Nun ist es hier nicht so, dass Herr Weil Frau Guth schlagen würde oder Herr Bothe Frau Hamburg vors Schienbein tritt. Aber unsere Verantwortung ist ein bisschen größer als nur für die selbst ausgeübte Gewalt. Wenn wir Gewalt nicht unabhängig von der Gesinnung und der Person des Täters und des Opfers verurteilen, wenn wir Gewalt nicht einstimmig und bedingungslos verurteilen, dann schlagen wir zwar nicht selbst zu, aber dann fördern wir Gewalt. Denn dann tun wir nicht alles, um Gewalt als das zu kennzeichnen, was sie ist: nicht akzeptabel.

Ich schlage daher vor, dass wir uns bei politischen Gewalttaten jeglicher Kommentare wie „Irgendwie hat er das ja auch verdient!“ oder „Er ist selbst schuld!“ enthalten und dass wir alle bei solchen Vorfällen nur eine einzige klare Botschaft senden: Gewalt ist nicht akzeptabel, egal von wem, egal gegen wen - Ende der Botschaft!

(Beifall bei der AfD)

Dazu gehört aber auch, dass man nicht mit gewaltbereiten Gruppen kokettiert, dass man den eigenen Mitgliedern, die dies tun, klar sagt: „Das wollen wir nicht; wenn du das weitermachst, bist du bei uns falsch!“, dass man bei seinen Jugendorganisationen keine Symbole von gewaltbereiten Gruppen duldet, wie z. B. die bekannten AntifaFlaggen, die etwa bei den Jusos immer wieder gerne auftauchen. Die sympathisierende Nähe der Grünen zu diesen Gruppen ist auch nicht erst seit gestern bekannt. Ich bitte Sie deshalb, dieses Vorgehen wirklich noch einmal zu überdenken. Sie machen damit letztendlich gewaltbereite Gruppen, die vom Verfassungsschutz als Feinde der Demokratie eingestuft werden, gesellschaftsfähig.

Wenn einzelne CDU-Abgeordnete bei einer Demonstration gegen die AfD auf die Straße gehen wollen, dann sollen sie das tun. Ich habe auch schon gegen die Politik von Frau Merkel demonstriert und bin froh, dass ich das in diesem Land tun kann. Aber warum müssen sich CDU-Abgeordnete einer Demonstration anschließen, die von autonomen Gruppen dominiert wird? Meinen Sie nicht, liebe Kollegen von der CDU, dass Sie damit die Botschaft senden, dass diese Gruppen „schon ganz okay“ seien? Wir sitzen doch gemeinsam im Ausschuss für Verfassungsschutz. Sie wissen um die Demokratiefeindlichkeit und die Gewaltbereitschaft dieser Gruppen.

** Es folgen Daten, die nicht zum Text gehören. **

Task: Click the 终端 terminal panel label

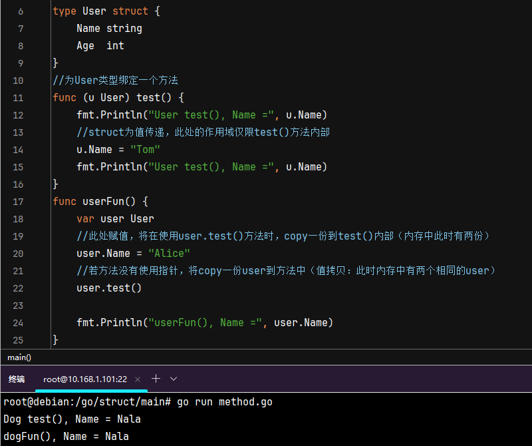Action: [x=17, y=379]

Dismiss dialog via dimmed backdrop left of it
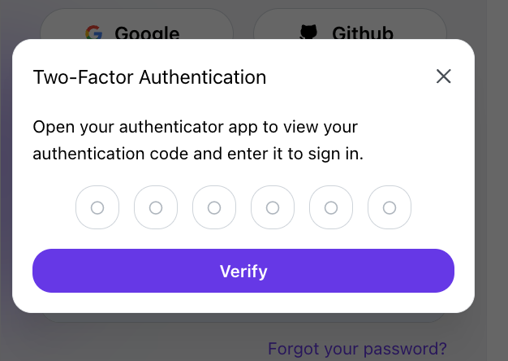coord(6,176)
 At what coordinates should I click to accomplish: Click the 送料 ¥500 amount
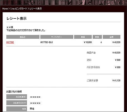118,60
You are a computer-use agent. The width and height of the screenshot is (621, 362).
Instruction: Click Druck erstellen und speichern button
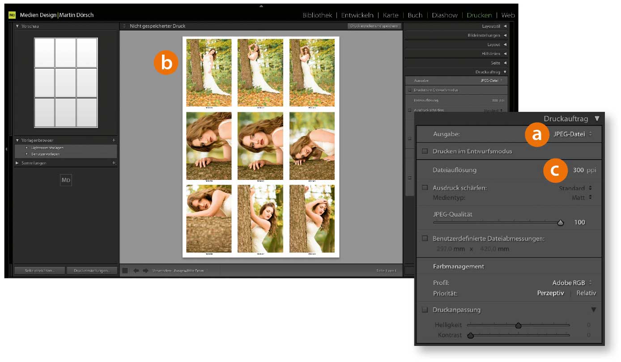pyautogui.click(x=374, y=26)
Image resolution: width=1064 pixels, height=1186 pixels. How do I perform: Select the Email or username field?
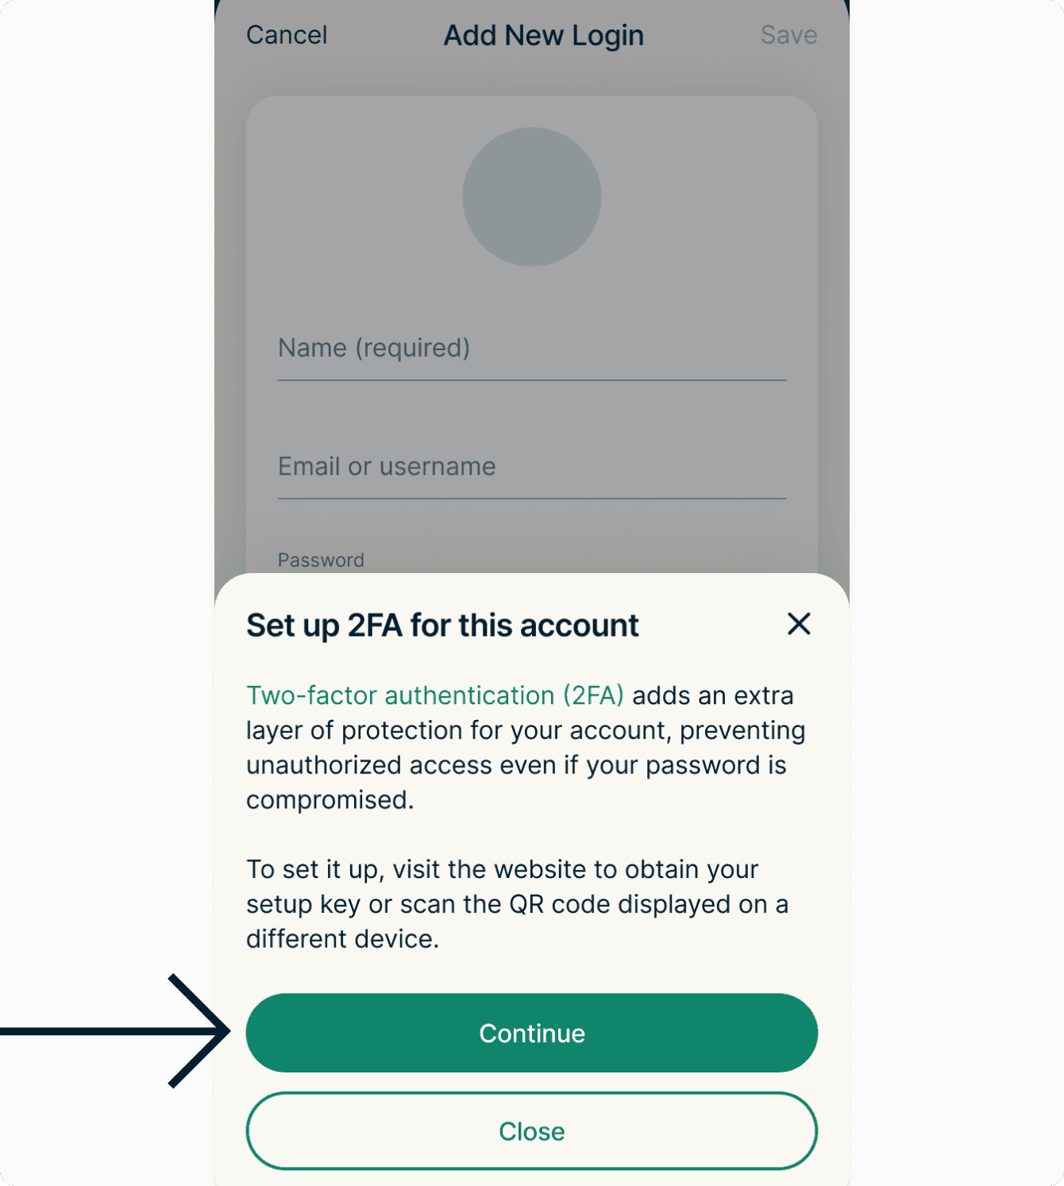[x=532, y=467]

Warum, liebe CDU? Warum? Sie verlangen von der AfD, sich auf ihren eigenen Demonstrationen von Verfassungsfeinden klar abzusetzen - zu Recht, wie ich finde. Nur, wie können Sie das eigentlich fordern, wenn Sie es selbst nicht tun? Und warum muss die SPD in ihrer Zeitschrift Vorwärts eine Diskussion darüber führen, ob man die Antifa nicht als Verbündete im Kampf gegen rechts einbinden soll? Noch einmal: Das sind gewaltbereite Demokratiefeinde! Ich bin mir ziemlich sicher, was Sie mir in den gleich folgenden Beiträgen entgegnen werden. Sie werden mir sagen, die AfD sei doch selbst und an allem schuld.

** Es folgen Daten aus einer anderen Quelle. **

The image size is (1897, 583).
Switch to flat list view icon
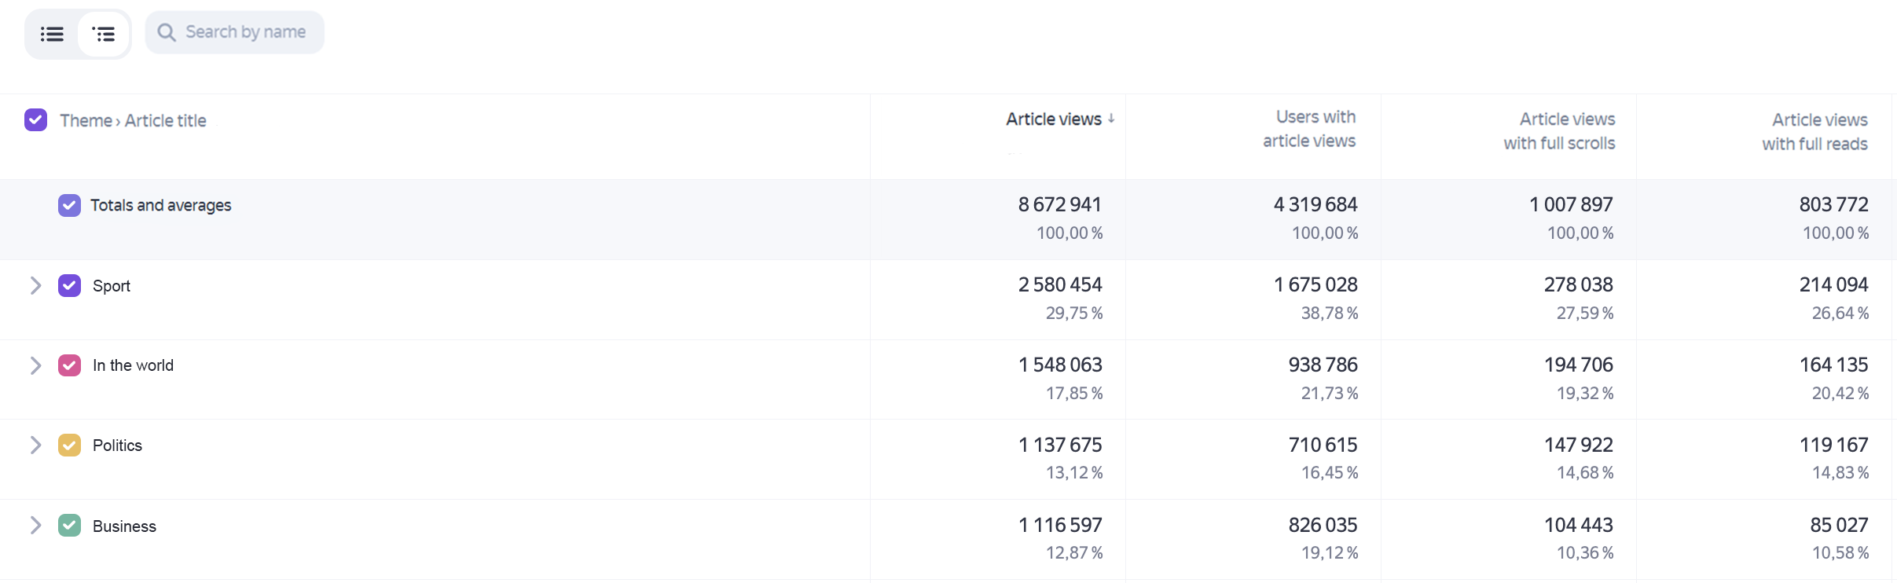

Meine Damen und Herren, ich bin mir völlig bewusst darüber, dass meine Partei besonders von der Provokation lebt. Noch einmal: Provokation muss sein können. Die Grenze ist aber da, wo wir Gewalt als akzeptabel erscheinen lassen könnten.

Wenn wir die politische Gewalt stoppen wollen, dann geht das nur gemeinsam. Dann müssen wir bei dem zentralen Punkt, wie wir uns zu Gewalt äußern und wie wir uns zu gewaltbereiten Gruppen verhalten, parteiübergreifend umdenken.